**Task requirements**
The entries should be given again so that each one matches the original exactly.

** Opening Data records block **

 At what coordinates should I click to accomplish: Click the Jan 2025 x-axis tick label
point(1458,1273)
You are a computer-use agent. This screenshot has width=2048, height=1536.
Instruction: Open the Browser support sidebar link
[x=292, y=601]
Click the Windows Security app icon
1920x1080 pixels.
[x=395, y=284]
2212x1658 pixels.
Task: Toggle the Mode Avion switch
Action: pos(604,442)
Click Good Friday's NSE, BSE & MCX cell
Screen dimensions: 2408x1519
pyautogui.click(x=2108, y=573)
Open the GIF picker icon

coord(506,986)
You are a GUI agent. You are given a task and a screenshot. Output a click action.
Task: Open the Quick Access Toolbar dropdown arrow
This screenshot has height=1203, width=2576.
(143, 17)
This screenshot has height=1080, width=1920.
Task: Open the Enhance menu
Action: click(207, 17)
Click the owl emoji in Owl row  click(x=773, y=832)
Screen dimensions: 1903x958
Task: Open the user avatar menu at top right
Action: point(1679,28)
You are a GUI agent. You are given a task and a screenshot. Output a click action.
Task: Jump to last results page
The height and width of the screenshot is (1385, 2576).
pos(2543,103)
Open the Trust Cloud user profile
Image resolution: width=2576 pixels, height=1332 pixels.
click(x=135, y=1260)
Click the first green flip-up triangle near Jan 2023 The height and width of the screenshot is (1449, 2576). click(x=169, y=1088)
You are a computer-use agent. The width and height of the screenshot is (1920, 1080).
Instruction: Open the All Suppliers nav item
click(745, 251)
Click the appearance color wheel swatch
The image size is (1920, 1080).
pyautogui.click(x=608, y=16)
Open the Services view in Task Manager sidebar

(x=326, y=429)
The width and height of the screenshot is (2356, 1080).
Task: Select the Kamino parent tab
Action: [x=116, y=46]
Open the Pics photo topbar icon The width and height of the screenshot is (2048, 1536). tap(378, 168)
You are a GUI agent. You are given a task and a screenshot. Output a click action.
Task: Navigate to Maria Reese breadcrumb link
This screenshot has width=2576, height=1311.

** Closing Data records block **

**Your response**
 At what coordinates should I click to accomplish: Click the Jan 2025 x-axis tick label
point(1458,1273)
You are a computer-use agent. This screenshot has width=2048, height=1536.
Instruction: Open the Browser support sidebar link
[x=292, y=601]
Click the Windows Security app icon
1920x1080 pixels.
[x=395, y=284]
2212x1658 pixels.
Task: Toggle the Mode Avion switch
Action: pos(604,442)
Click Good Friday's NSE, BSE & MCX cell
Screen dimensions: 2408x1519
pyautogui.click(x=2108, y=573)
Open the GIF picker icon

coord(506,986)
You are a GUI agent. You are given a task and a screenshot. Output a click action.
Task: Open the Quick Access Toolbar dropdown arrow
This screenshot has height=1203, width=2576.
(143, 17)
This screenshot has height=1080, width=1920.
Task: Open the Enhance menu
Action: click(207, 17)
Click the owl emoji in Owl row  click(x=773, y=832)
Screen dimensions: 1903x958
Task: Open the user avatar menu at top right
Action: point(1679,28)
You are a GUI agent. You are given a task and a screenshot. Output a click action.
Task: Jump to last results page
The height and width of the screenshot is (1385, 2576).
pos(2543,103)
Open the Trust Cloud user profile
Image resolution: width=2576 pixels, height=1332 pixels.
click(x=135, y=1260)
Click the first green flip-up triangle near Jan 2023 The height and width of the screenshot is (1449, 2576). click(x=169, y=1088)
You are a computer-use agent. The width and height of the screenshot is (1920, 1080).
Instruction: Open the All Suppliers nav item
click(745, 251)
Click the appearance color wheel swatch
The image size is (1920, 1080).
pyautogui.click(x=608, y=16)
Open the Services view in Task Manager sidebar

(x=326, y=429)
The width and height of the screenshot is (2356, 1080).
Task: Select the Kamino parent tab
Action: [x=116, y=46]
Open the Pics photo topbar icon The width and height of the screenshot is (2048, 1536). tap(378, 168)
You are a GUI agent. You are given a task and a screenshot. Output a click action.
Task: Navigate to Maria Reese breadcrumb link
This screenshot has width=2576, height=1311.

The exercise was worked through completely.